There’s only one and a half degrees of separation from Butte.

Have you heard the theory that there are only six degrees of separation between one person and Kevin Bacon?

I think there’s only one and a half from Butte Montana.

It started in Walmart, where I was buying groceries. I typically don’t shop there, but I was fresh from the gym, and I figured I was the least likely to run into anyone there.

In the spices aisle as I was picking up a box of cocoa powder for the Texas sheet cake I was making that evening, a man stopped me to ask if I knew where breadcrumbs were. I started to answer his question, but he interrupted me.

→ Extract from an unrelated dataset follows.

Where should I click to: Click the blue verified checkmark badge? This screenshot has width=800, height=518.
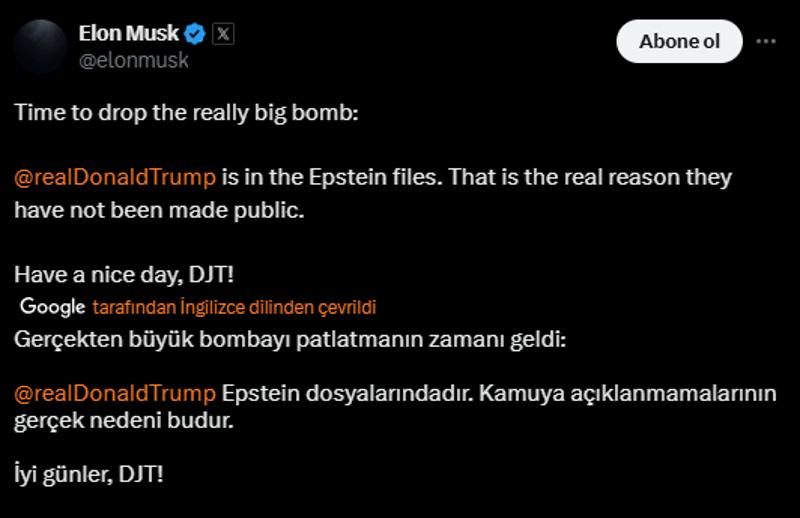195,34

“Oh, Seattle U!” He said, pointing to my t-shirt. “My son went to Seattle U!”

“Really?” I responded. “When did he graduate from Seattle U?”

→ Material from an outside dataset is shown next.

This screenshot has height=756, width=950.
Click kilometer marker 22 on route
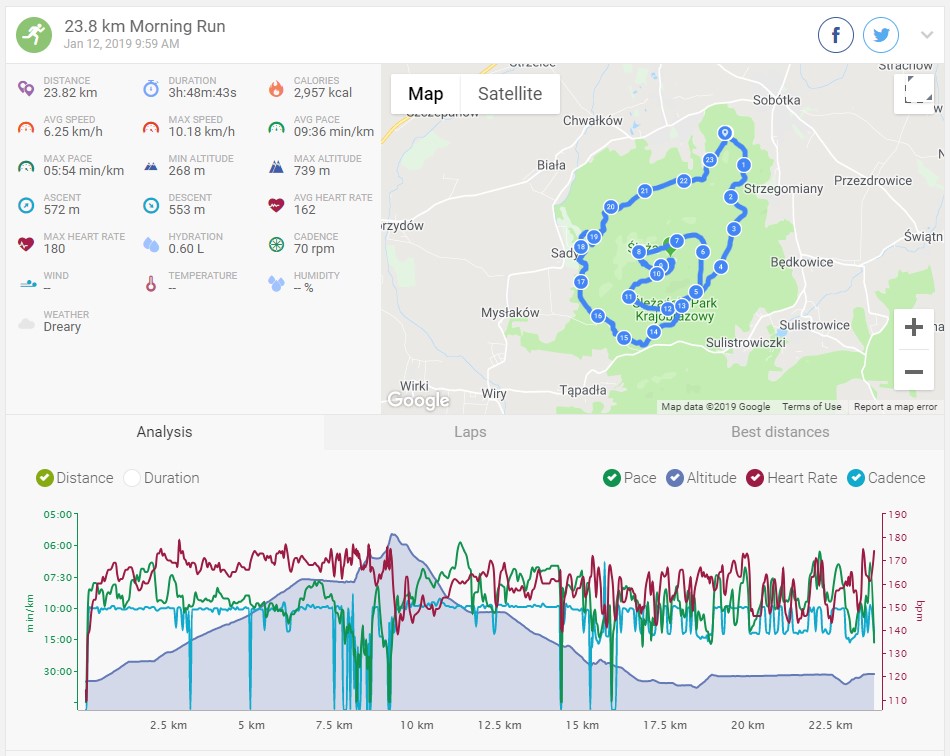683,181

“Well, he only went there for 2 years…then he, well…I guess then he transferred. He goes to MSU now.”

“Oh! Well, what years was he there?”


“I was there then! I graduated in 2006.”

“I wonder if you know him,” The dad states, as his son walks up the aisle.

I take one peek, and I nearly fall over.

Oh yeah…I know him. I was his Resident Adviser his Freshman year.

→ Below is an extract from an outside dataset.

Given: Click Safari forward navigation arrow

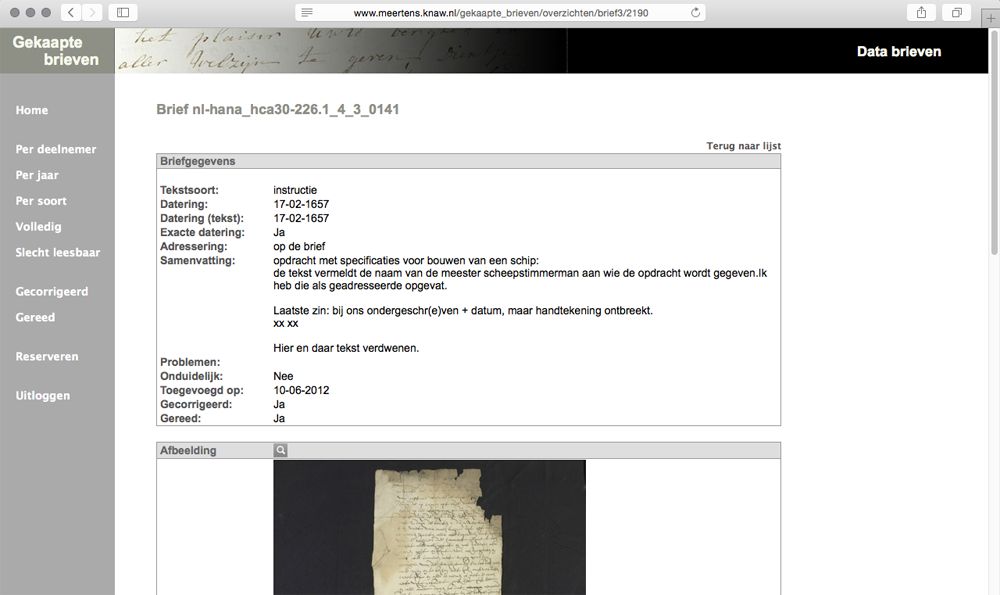Looking at the screenshot, I should point(92,12).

And he was not exactly well behaved. In fact, I’m pretty sure I know why he transferred.

So, bad enough that we’ve run into each other, but of course it had to be while I was wearing Spandex and had post-gym hair. I’m sure I looked REAL impressive. He didn’t glare at me, or treat me unkindly, but behind his eyes there was a coldness. I’m pretty sure he didn’t really want to talk to me.

The dad’s completely oblivious to all of this. “Are you from Montana originally?”

I explained that I am, and how I ended up where I ended up, continually glancing over to the son.

“I’m from Butte, originally,” the dad says.

“So’s my mom! Her maiden name was G*******”.

“Is she related to MC? I went to school with a MC G********.”

I explain that MC is my aunt, and the dad is just over the moon.

“What a coincidence! It’s so funny that we ran into each other here, and that you know my son and I know your aunt! How fun!”

I smile, and politely end the conversation by telling the dad how to find breadcrumbs in Walmart. I tell the son it’s nice to see him again, and that I hope he likes being back in Montana.

I’d call a meeting like that a lot of things, but none of them would be “fun.”